De leeuwen doen niets
19 De koning ging terug naar zijn paleis. Hij at niets en die nacht sliep hij niet. Hij kon alleen maar aan Daniël denken. 20 De volgende dag stond de koning al vroeg op. Hij ging snel naar de kuil. 21 Toen hij daar was, riep hij zenuwachtig: ‘Daniël, dienaar van de levende God! Heeft je God, die jij zo trouw dient, je kunnen redden van de leeuwen?’
22 Toen zei Daniël: ‘Koning, ik wens u een lang leven toe! 23 Mijn God heeft zijn engel gestuurd. De engel heeft ervoor gezorgd dat de leeuwen hun bek niet open konden doen. Ze hebben me niets gedaan. God weet dat ik onschuldig ben.

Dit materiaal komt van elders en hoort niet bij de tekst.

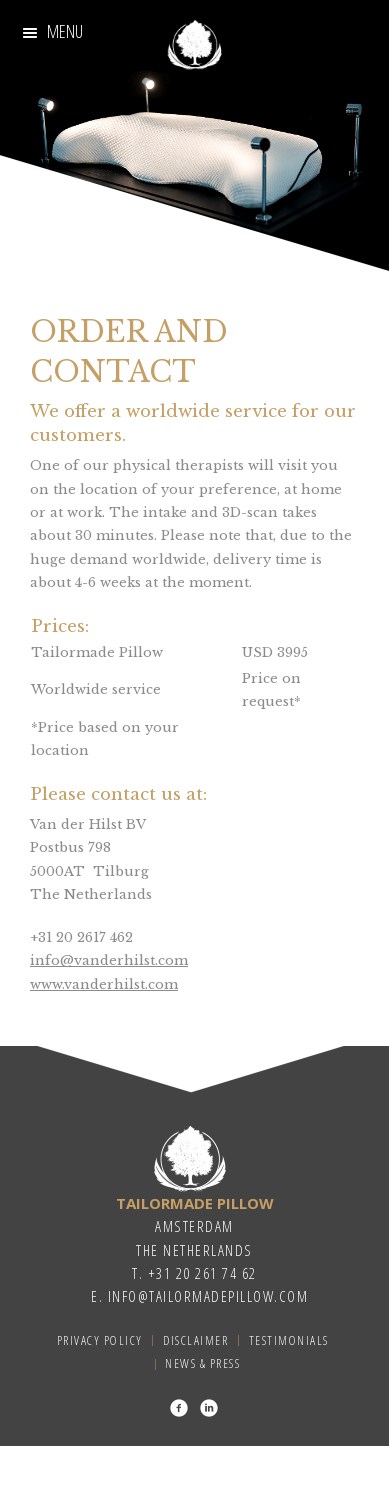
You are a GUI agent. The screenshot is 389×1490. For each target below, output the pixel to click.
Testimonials (170, 104)
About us (304, 66)
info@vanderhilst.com (109, 960)
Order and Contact (300, 104)
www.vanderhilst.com (104, 984)
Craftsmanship (187, 31)
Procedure (294, 31)
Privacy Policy (100, 1340)
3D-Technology (106, 66)
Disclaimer (195, 1340)
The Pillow (70, 104)
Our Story (81, 31)
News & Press (202, 1363)
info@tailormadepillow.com (208, 1296)
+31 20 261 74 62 (202, 1273)
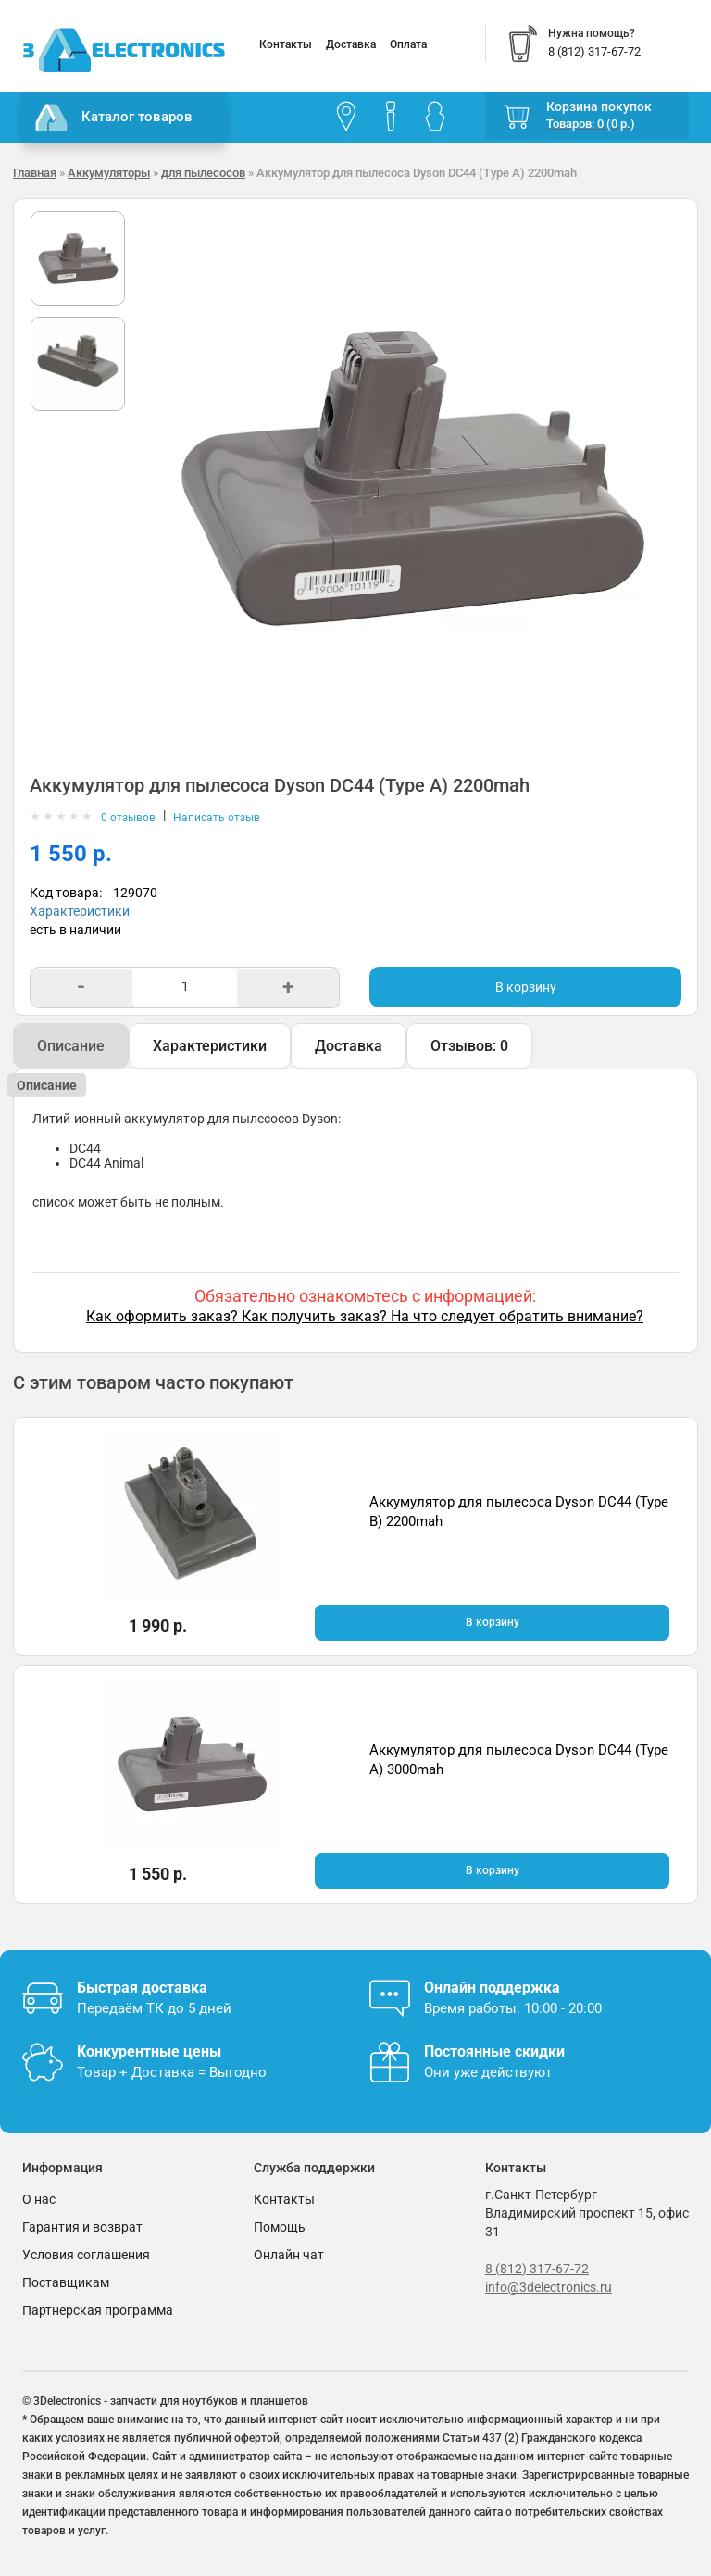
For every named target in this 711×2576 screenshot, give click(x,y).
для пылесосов (203, 173)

En dat ik u niets aangedaan heb, koning.’
Daniël wordt uit de kuil gehaald
24 De koning was heel erg blij. Hij liet Daniël uit de kuil halen. Iedereen kon zien dat er niets met hem gebeurd was. Want hij had op zijn God vertrouwd.
25 Toen gaf de koning opdracht om de vijanden van Daniël te grijpen. Zij werden samen met hun vrouwen en kinderen in de kuil gegooid. Nog voordat ze op de bodem lagen, hadden de leeuwen hen al opgegeten. Er bleef niets van hen over.
Koning Darius schrijft een brief
26 Daarna stuurde koning Darius een brief naar alle volken op aarde. Hij schreef:
‘Ik hoop dat het goed met u gaat. 27 Vandaag geef ik het bevel dat de God van Daniël alle eer moet krijgen. Iedereen in mijn koninkrijk moet veel eerbied voor hem hebben. Want hij is de levende God, nu en altijd. Aan zijn macht komt geen einde. 28 Hij redt mensen en bevrijdt hen. In de hemel en op aarde doet hij dingen die mensen niet kunnen begrijpen. Hij heeft Daniël gered van de leeuwen.’
29 Het ging verder goed met Daniël tijdens de regering van Darius en de Perzische koning Cyrus.